All’udire questo Gesù restò ammirato…

Le parole del centurione sono parole di umiltà e di fede che stupiscono Gesù: come è possibile che il Cristo si meravigli di quell’uomo? Un’autentica vita di fede diviene anche per Gesù motivo di ammirazione! Nella fede l’uomo supera se stesso entrando in comunione con Dio. Gesù contempla in quest’uomo l’azione dello Spirito: “Io vi dico che neanche in Israele ho trovato una fede così grande!”

 

La risposta di Gesù alla nostra preghiera è sempre insieme affermativa e negativa: dalla nostra fede dipende che sia l’una o l’altra. In questo caso subito Gesù intuisce la grande fede del centurione e si mette a sua completa disposizione.

E la fede compie il miracolo della guarigione, anche a distanza.

Di due cose il Signore si meraviglia: della nostra fede e della nostra mancanza di fede. Dio non ci toglie mai la libertà anche quando uno è contro di lui. La libertà è il dono più bello che ci ha fatto.
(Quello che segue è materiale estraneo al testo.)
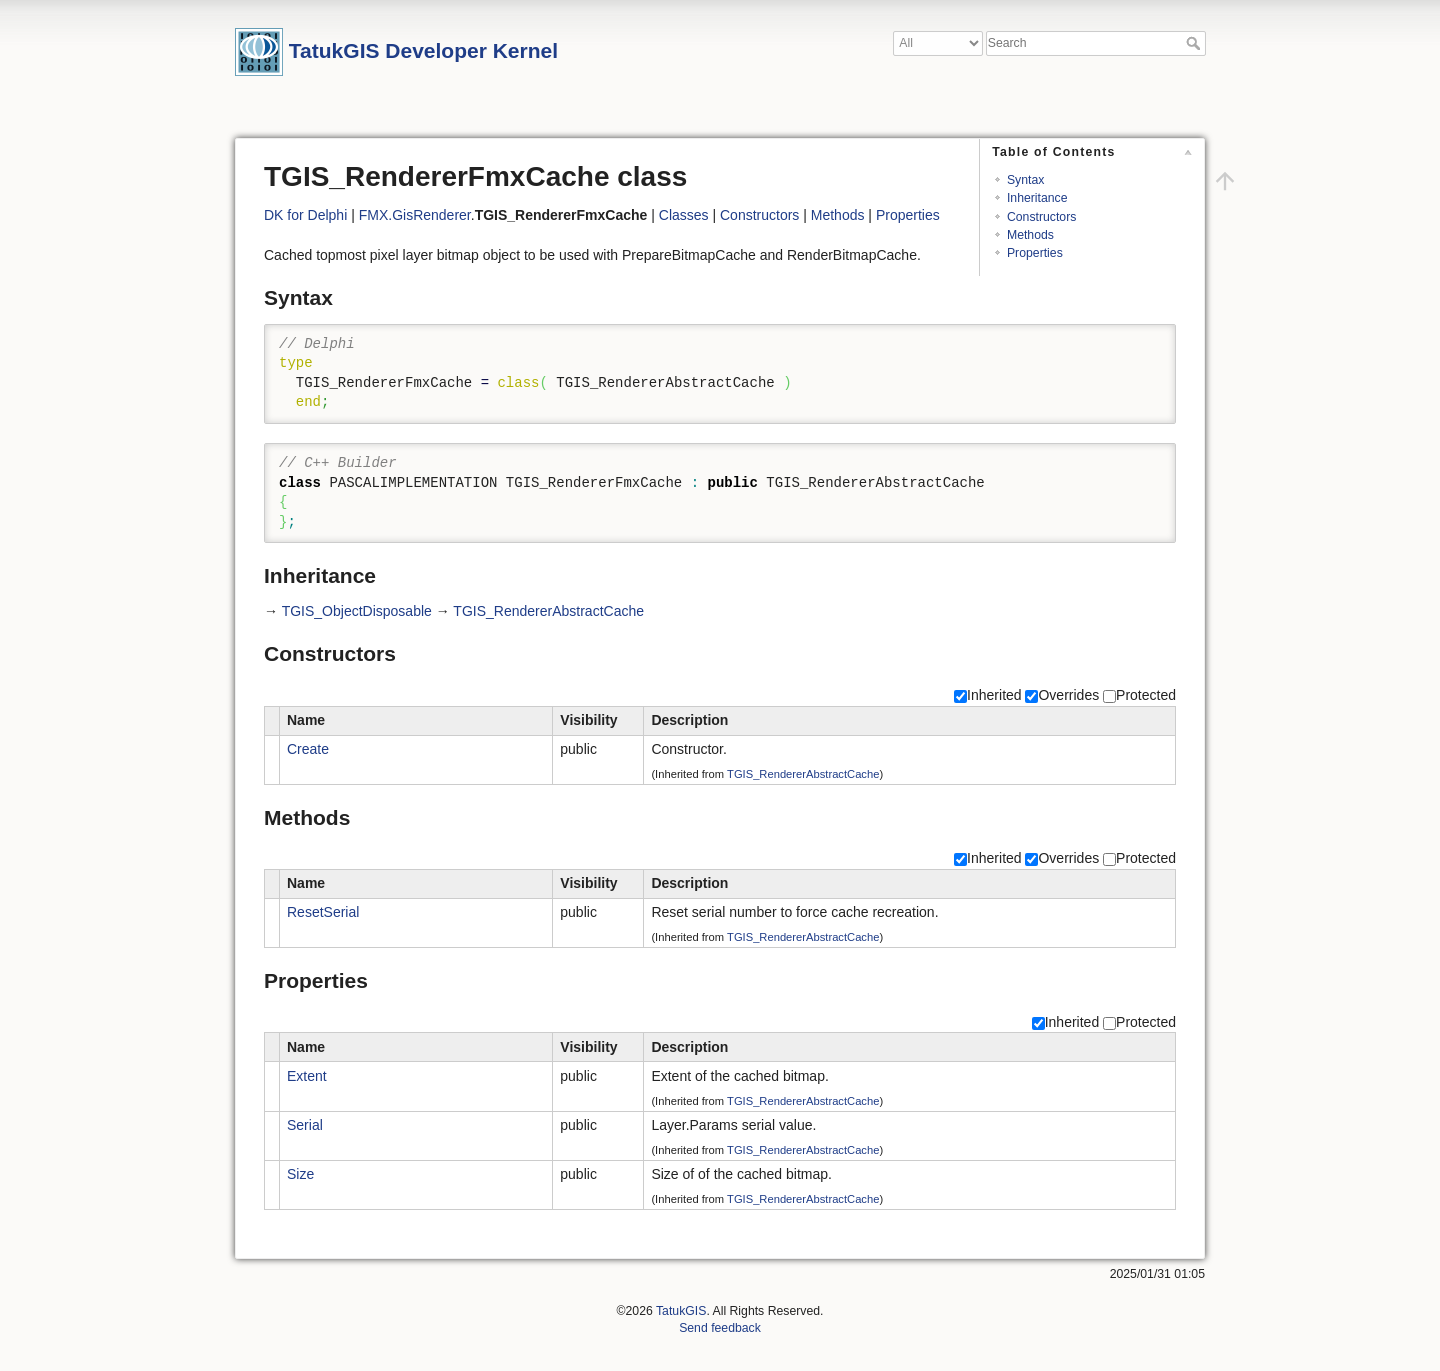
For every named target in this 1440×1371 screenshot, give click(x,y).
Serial (305, 1125)
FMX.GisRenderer (415, 215)
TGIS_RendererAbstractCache (548, 611)
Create (308, 749)
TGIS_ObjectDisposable (357, 611)
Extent (307, 1076)
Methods (1030, 235)
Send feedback (720, 1328)
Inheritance (1037, 198)
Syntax (1025, 180)
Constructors (1041, 217)
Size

I miracoli sono segni naturali che hanno un significato spirituale. Il segno è importante, anzi, necessario, come le lettere dell’alfabeto per scrivere; ma ciò che conta è leggere che cosa è scritto. Noi, purtroppo diamo più importanza alle lettere che a quello che è scritto, in poche parole più ai miracoli e ai vantaggi materiali che ne ricaviamo che al loro significato. Il miracolo quindi è un segno visibile di cui bisogna leggere il significato, invisibile. Questa capacità di lettura “simbolica” distingue l’uomo dall’animale. Una rosa rossa per una capra è semplicemente qualcosa da mangiare; ma una rosa rossa regalata ad una donna significa il cuore di chi gliela dona.

Il miracolo è segno della nostra fiducia: Dio è per noi, e tutto vuol donarci, anche se stesso. Aspetta solo che noi lo chiamiamo con fede. Questo è alla fine il vero miracolo, che ci porta ad accogliere i doni di Dio, e Dio stesso come dono. Essa ci guarisce dalla diffidenza che ebbe Adamo.

Il centurione ci insegna ancora come dobbiamo rapportarci con il fratello/sorella che cammina accanto a noi: “… lo aveva molto caro”.

La risposta di Gesù alla nostra preghiera è sempre insieme affermativa e negativa: dalla nostra fede dipende che sia l’una o l’altra. In questo caso subito Gesù intuisce la grande fede del soldato e si mette a sua completa disposizione.

E la fede compie il miracolo della guarigione, anche a distanza.

Gesù accoglie tutti senza guardare “razza, religione, condizione sociale, categorie ecc…”

Come accolgo le nuove sfide che la società mi presenta? Chi non è cristiano, chi è straniero, chi soffre?